Starting at the line containing "This screenshot has width=1252, height=952." and ending at the line containing "pos(226,679)", rewrite those records with "Payment Status" substituted for "Health Status", leaving everything else unchanged and omitting the pictures.

:: Supplied material ::
•••••

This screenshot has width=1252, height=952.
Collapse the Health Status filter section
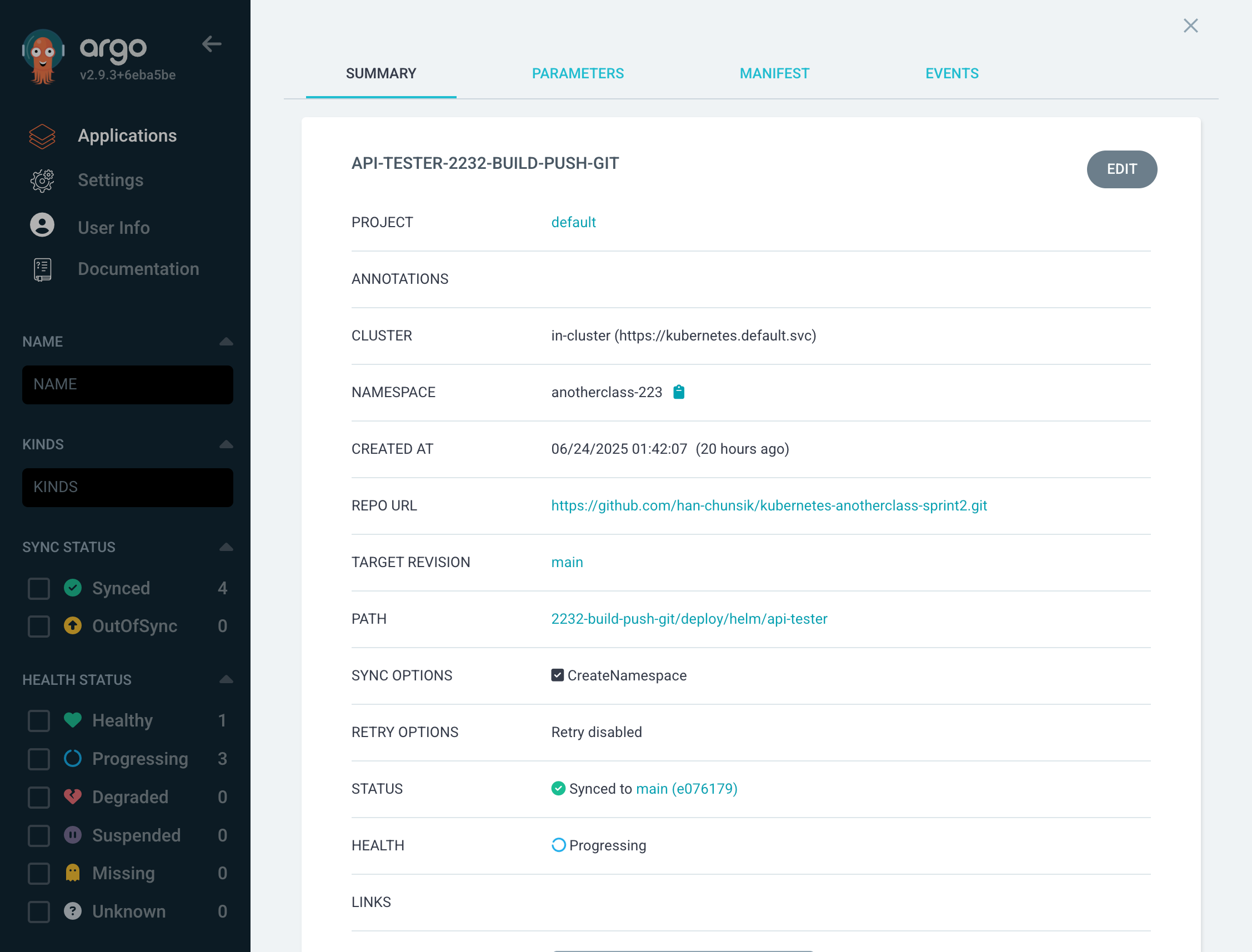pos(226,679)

•••••

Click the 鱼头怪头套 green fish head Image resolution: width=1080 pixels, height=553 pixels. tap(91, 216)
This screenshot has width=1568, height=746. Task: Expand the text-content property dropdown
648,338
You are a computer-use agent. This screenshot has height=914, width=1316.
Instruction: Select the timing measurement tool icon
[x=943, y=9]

•••••

:: Answer for this exercise ::
This screenshot has width=1252, height=952.
Collapse the Payment Status filter section
pos(226,679)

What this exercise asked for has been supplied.